[Data extracted from a collection]
Content starts
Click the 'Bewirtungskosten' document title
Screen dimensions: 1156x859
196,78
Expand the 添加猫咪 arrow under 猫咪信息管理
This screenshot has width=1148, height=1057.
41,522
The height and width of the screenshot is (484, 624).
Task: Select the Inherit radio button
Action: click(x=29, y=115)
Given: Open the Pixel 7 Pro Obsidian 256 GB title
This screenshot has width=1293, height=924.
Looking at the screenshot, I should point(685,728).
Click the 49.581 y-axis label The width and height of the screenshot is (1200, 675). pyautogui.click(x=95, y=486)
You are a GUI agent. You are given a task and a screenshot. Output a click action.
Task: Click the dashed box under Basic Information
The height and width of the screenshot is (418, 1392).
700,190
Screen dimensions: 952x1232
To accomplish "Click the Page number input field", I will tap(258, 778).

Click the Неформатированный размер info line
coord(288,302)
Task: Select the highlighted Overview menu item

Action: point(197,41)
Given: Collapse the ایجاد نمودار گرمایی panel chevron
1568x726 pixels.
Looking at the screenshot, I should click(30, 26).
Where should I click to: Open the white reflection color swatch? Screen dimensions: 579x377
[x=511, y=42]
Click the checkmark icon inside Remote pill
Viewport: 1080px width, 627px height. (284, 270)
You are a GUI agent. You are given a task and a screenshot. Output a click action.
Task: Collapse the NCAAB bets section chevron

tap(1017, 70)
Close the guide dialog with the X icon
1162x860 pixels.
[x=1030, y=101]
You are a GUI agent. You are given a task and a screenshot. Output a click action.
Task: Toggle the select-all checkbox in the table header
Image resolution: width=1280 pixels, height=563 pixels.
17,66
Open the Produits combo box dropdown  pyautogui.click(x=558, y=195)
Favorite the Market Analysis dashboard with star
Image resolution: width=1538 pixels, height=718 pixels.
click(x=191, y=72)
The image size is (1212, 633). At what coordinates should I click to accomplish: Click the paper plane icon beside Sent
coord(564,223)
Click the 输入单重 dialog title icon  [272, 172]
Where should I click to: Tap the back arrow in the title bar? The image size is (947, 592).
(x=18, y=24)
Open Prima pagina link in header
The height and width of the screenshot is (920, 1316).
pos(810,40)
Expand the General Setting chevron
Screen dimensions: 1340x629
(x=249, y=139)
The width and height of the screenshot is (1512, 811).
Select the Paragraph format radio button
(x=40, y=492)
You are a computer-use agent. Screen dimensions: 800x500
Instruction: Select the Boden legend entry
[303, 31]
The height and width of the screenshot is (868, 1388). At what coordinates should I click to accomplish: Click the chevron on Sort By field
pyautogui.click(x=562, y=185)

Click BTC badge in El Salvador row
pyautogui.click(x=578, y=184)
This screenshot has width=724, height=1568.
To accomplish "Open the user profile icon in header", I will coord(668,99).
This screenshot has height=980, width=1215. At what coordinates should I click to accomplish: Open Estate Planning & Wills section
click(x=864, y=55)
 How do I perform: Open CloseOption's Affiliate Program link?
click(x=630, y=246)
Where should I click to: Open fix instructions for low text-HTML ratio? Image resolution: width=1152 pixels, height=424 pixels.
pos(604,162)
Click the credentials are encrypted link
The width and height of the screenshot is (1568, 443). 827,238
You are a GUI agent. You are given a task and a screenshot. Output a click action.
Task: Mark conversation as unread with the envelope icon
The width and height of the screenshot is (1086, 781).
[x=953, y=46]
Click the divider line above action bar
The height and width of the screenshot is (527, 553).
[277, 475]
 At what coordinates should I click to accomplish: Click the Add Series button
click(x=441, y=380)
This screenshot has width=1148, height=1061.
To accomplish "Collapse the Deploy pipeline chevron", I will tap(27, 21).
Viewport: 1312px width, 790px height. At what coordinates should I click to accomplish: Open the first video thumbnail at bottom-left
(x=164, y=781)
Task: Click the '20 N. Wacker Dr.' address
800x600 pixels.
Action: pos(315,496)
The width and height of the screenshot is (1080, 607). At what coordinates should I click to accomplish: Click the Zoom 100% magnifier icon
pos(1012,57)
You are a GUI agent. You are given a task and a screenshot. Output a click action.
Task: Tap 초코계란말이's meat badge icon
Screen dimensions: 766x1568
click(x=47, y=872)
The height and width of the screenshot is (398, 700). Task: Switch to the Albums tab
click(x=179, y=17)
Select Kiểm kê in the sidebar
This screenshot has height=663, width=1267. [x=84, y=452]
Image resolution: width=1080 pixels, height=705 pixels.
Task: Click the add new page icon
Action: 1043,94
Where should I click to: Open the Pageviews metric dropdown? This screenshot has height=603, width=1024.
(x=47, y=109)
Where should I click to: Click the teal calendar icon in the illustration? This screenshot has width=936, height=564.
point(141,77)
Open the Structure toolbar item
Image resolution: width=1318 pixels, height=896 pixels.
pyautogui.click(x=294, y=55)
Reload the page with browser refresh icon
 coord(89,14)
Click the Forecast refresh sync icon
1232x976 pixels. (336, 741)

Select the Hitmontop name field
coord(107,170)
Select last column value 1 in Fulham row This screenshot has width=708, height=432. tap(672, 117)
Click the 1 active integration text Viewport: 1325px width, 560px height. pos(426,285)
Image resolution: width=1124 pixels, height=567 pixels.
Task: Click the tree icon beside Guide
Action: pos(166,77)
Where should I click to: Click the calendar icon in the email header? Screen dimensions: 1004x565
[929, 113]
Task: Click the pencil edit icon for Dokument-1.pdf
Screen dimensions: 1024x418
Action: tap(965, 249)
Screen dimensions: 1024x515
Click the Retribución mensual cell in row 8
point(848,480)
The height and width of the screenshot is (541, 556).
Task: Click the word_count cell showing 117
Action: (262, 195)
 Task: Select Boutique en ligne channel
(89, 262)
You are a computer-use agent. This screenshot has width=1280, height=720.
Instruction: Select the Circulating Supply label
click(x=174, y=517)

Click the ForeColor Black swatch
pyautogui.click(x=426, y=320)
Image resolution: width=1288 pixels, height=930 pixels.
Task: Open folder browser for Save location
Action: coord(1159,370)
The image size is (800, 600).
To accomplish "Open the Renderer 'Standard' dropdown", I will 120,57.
Content ends
Assigned task » Set down nothing but the lines from the one containing "The image size is (800, 600)." through the final line above, exactly as written.

Task result »
The image size is (800, 600).
To accomplish "Open the Renderer 'Standard' dropdown", I will 120,57.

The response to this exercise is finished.